Fried ice cream’s appeal is in its interplay of opposites — hot and cold, hard and soft. As you may imagine, making this dessert is a bit more difficult than simply tossing lumps of ice cream into hot oil. To keep the ice cream from instantly turning into a milky puddle, you’ll need to freeze the shaped ice cream in several stages, as well as to create the protective shells that add extra flavor and texture.

Things You'll Need

Line the cookie sheet with wax paper and place it in the freezer to chill for several minutes. This prevents the ice cream balls form melting slightly and losing their perfect shape.

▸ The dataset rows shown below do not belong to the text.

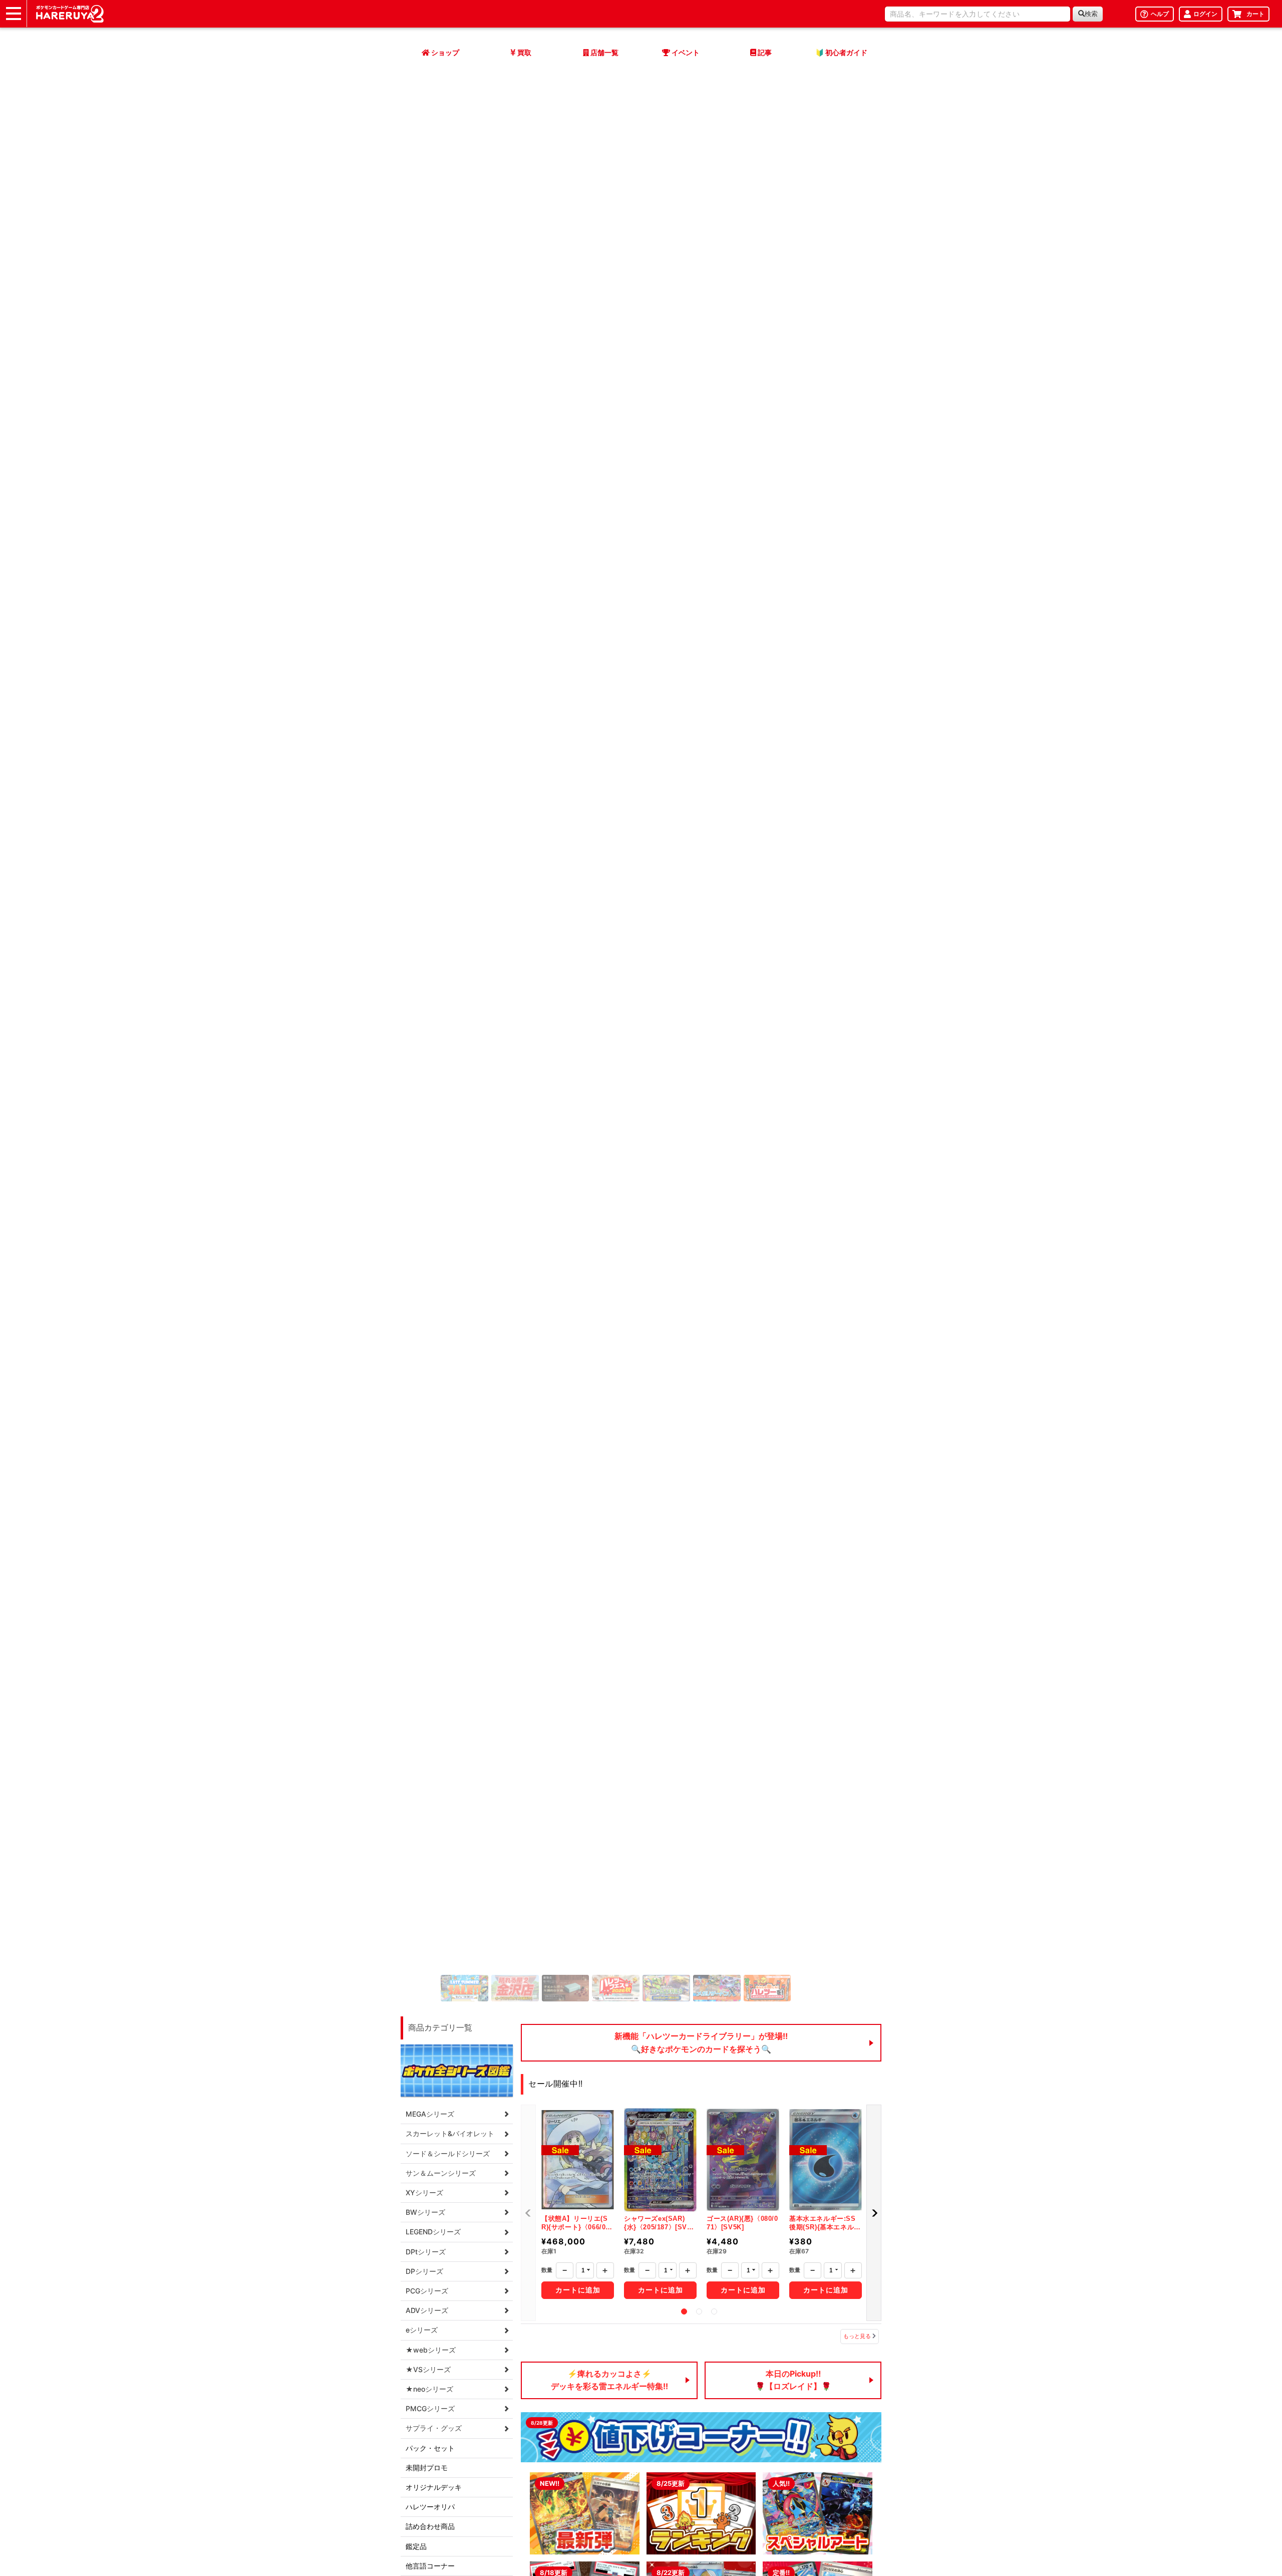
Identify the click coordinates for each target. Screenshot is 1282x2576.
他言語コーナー (430, 2565)
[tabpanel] (577, 2203)
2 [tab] (699, 2311)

Scoop out the ice cream using an ice cream scoop. Roll the ice cream in your gloved hands briefly to form a perfect ball.

Put the ice cream balls on a cookie sheet and place them in the freezer for at least 3 hours.

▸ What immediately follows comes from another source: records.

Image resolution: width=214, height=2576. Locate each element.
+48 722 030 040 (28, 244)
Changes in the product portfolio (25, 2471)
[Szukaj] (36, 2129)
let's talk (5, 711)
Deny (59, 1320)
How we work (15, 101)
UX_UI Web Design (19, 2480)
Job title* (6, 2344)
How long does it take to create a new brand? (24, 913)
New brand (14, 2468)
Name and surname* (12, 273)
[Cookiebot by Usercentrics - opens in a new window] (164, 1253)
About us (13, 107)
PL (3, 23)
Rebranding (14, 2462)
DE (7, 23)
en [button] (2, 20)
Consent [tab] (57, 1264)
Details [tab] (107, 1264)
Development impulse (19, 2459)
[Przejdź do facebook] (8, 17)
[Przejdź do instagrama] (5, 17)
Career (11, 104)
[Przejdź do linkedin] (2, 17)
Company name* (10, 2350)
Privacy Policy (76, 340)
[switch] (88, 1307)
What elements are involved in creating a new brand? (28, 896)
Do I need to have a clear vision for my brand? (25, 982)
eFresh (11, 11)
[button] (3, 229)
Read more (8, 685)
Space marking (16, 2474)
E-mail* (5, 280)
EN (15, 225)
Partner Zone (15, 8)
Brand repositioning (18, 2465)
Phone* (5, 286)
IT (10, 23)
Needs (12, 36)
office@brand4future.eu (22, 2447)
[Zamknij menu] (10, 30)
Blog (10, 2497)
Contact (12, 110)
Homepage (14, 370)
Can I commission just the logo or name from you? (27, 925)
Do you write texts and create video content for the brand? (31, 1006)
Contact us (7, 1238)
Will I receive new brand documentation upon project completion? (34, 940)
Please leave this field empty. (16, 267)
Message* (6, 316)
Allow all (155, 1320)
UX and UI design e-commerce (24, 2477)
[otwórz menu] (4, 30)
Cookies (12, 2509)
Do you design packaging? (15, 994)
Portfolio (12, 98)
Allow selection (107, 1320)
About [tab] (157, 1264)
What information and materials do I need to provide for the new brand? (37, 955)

Prepare your chosen coating while the ice cream balls are in the freezer. If you are using cereal, crush it with a rolling pin, or briefly whir the pieces in a food processor. If you’re using nuts, process them in the food processor until they are finely chopped. Place the chopped coating in a wide, shallow bowl or pan.

Remove the ice cream balls from the freezer. Roll the balls in the coating until they are completely coated, with no visible patches of ice cream remaining. Return the covered balls to the freezer for at least 3 hours.

Add about 2 inches of oil to the heavy-bottomed pan. Turn the heat to medium-high. Insert a cooking thermometer. When the temperature reaches 375 degrees Fahrenheit, you can fry the ice cream balls.

Lower two or three balls into the oil and fry them for about 10 seconds. Roll them gently to ensure even cooking. Remove the fried ice cream balls from the pan and drain them on paper towels.

Continue frying the remaining ice cream balls until you’ve fried all of them. Serve them immediately, either alone or drizzled with a favorite topping.